PROBLEM TO WORK ON
Filter the listing below, keeping every line that holds "first".

========

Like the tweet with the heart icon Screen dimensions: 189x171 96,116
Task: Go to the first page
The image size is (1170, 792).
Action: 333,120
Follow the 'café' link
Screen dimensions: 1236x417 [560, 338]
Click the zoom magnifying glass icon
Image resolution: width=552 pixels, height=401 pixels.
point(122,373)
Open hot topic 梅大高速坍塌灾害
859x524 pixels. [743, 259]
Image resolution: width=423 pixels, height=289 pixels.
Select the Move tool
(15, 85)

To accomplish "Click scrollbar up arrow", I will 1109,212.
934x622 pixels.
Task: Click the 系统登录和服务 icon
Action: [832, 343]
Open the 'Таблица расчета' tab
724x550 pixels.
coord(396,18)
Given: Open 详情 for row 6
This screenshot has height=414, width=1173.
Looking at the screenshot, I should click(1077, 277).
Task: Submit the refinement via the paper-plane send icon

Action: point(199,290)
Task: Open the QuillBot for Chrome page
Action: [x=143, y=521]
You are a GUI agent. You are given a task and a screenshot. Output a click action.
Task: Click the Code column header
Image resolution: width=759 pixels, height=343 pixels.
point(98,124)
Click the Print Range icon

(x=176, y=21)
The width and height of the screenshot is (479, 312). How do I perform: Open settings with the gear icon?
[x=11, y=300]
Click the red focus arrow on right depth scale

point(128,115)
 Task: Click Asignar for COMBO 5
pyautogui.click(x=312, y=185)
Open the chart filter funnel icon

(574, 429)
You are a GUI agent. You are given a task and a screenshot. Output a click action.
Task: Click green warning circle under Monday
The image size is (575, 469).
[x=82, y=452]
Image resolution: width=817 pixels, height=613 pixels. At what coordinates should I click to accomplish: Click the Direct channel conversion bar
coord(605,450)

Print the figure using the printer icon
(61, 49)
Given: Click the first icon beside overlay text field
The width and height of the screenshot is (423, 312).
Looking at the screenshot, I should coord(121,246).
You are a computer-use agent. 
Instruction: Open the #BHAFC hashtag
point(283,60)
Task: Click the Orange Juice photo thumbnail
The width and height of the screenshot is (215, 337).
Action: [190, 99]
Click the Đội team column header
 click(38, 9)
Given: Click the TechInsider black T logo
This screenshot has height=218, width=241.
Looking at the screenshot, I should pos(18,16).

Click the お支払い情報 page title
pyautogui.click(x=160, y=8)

========

SOLUTION BELOW
Task: Go to the first page
Given: Click the first icon beside overlay text field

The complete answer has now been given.